The news comes at a very important time in the development of AI. In recent months there has been increasing criticism of the tendency of large language models to “hallucinate” or generating false information, even as companies continue to increase model sizes. Diffbot's approach suggests another way forward, one focused on grounding AI systems in verifiable facts rather than trying to encode all human knowledge in neural networks.

“Not everyone is going after just bigger and bigger models,” Tung said. “You can have a model that has more capacity than a large model with a kind of unintelligible approach like ours.”

Industry experts note that Diffbot's Knowledge Graph-based approach could be particularly valuable for enterprise applications where accuracy and search capability are critical. The company already provides data services to major companies including Cisco, DuckDuckGo and Snapchat.

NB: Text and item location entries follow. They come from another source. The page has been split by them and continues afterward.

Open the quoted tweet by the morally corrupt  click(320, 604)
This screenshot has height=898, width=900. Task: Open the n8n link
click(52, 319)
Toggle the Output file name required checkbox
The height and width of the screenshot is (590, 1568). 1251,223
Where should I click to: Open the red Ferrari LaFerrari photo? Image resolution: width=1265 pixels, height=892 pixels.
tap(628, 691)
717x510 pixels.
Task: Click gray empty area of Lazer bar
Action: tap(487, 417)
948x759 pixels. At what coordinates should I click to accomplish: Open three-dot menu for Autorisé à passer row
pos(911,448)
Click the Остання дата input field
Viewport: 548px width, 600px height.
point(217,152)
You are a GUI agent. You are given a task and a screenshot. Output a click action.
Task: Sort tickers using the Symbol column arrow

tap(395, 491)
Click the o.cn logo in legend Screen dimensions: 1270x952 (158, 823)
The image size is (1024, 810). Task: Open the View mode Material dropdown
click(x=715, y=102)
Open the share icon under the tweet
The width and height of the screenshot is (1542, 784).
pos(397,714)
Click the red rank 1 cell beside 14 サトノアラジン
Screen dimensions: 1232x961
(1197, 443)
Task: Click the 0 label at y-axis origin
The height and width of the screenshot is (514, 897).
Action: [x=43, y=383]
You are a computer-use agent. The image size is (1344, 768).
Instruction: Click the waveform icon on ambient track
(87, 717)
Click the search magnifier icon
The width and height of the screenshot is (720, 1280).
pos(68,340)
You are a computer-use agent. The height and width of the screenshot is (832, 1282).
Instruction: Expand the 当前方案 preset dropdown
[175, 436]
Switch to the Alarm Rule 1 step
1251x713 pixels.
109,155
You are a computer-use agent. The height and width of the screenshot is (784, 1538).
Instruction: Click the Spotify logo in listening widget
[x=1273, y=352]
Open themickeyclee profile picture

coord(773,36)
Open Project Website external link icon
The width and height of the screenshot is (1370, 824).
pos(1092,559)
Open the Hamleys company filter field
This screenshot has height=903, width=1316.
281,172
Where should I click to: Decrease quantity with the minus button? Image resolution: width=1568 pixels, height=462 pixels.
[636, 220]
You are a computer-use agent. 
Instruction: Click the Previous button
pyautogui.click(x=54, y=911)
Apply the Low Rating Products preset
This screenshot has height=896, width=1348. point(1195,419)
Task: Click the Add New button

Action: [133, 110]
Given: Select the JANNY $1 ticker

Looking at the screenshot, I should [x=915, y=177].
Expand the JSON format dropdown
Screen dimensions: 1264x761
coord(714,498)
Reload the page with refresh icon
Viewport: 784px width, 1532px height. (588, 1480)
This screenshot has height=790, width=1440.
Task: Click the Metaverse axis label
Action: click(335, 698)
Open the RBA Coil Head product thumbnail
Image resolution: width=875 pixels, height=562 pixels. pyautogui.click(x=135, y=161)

The model is immediately available through an open source release on it GitHub and can be tested through a public demo at diffy.chat. For organizations looking to install it internally, Diffbot says the smaller 8-billion-parameter version can run on one Nvidia A100 GPUwhile the full 70-billion version requires two parameters H100 GPUs.

Looking ahead, Tung believes that the future of AI does not lie in ever-bigger models, but in better ways to organize and access human knowledge: “Facts are getting old A lot of those facts will be moved out into clear places where you can change the experience and where you can source data.”

As the AI ​​industry grapples with challenges of factual accuracy and transparency, Diffbot's release offers a compelling alternative to the bigger-is-better paradigm. Whether it succeeds in changing the direction of the field remains to be seen, but it has certainly shown that when it comes to AI, size isn't everything.